Segment Start: Records for processing

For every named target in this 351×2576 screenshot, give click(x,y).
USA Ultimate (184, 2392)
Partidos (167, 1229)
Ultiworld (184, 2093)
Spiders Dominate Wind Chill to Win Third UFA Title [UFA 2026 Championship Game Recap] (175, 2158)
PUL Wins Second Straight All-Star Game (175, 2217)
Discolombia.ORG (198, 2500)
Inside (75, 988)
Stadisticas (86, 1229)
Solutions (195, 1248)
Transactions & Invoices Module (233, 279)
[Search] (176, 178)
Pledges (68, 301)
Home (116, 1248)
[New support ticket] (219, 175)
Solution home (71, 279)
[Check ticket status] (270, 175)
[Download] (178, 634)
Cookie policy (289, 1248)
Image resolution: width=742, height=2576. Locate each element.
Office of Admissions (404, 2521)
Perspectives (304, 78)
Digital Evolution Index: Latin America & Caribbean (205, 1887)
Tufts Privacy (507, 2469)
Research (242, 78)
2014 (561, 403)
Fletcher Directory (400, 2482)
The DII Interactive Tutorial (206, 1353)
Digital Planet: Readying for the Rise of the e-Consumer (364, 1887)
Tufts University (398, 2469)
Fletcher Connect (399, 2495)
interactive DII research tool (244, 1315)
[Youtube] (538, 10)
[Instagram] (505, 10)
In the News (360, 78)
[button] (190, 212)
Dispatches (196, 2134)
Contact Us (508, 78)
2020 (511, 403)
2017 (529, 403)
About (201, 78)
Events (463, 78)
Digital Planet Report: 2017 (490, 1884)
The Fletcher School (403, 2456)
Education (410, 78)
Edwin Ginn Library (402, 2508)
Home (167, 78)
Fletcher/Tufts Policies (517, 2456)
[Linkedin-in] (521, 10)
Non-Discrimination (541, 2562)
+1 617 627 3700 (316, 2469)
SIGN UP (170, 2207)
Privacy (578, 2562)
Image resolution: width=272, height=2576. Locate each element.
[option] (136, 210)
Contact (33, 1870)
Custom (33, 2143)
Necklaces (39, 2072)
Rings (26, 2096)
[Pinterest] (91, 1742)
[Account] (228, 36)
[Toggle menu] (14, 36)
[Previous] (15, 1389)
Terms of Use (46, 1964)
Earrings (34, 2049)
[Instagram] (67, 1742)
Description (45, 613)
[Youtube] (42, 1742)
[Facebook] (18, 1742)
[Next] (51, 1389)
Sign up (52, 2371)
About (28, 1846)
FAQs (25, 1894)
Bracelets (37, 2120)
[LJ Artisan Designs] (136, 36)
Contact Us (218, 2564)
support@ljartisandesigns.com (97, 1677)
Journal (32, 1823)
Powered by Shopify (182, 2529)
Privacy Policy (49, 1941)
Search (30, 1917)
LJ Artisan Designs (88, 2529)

Segment End: Records for processing

■ To do:
Output exactly the lines between the one containing "Custom (33, 2143)" and the final line above, both inclusive.

■ Solution below:
Custom (33, 2143)
Necklaces (39, 2072)
Rings (26, 2096)
[Pinterest] (91, 1742)
[Account] (228, 36)
[Toggle menu] (14, 36)
[Previous] (15, 1389)
Terms of Use (46, 1964)
Earrings (34, 2049)
[Instagram] (67, 1742)
Description (45, 613)
[Youtube] (42, 1742)
[Facebook] (18, 1742)
[Next] (51, 1389)
Sign up (52, 2371)
About (28, 1846)
FAQs (25, 1894)
Bracelets (37, 2120)
[LJ Artisan Designs] (136, 36)
Contact Us (218, 2564)
support@ljartisandesigns.com (97, 1677)
Journal (32, 1823)
Powered by Shopify (182, 2529)
Privacy Policy (49, 1941)
Search (30, 1917)
LJ Artisan Designs (88, 2529)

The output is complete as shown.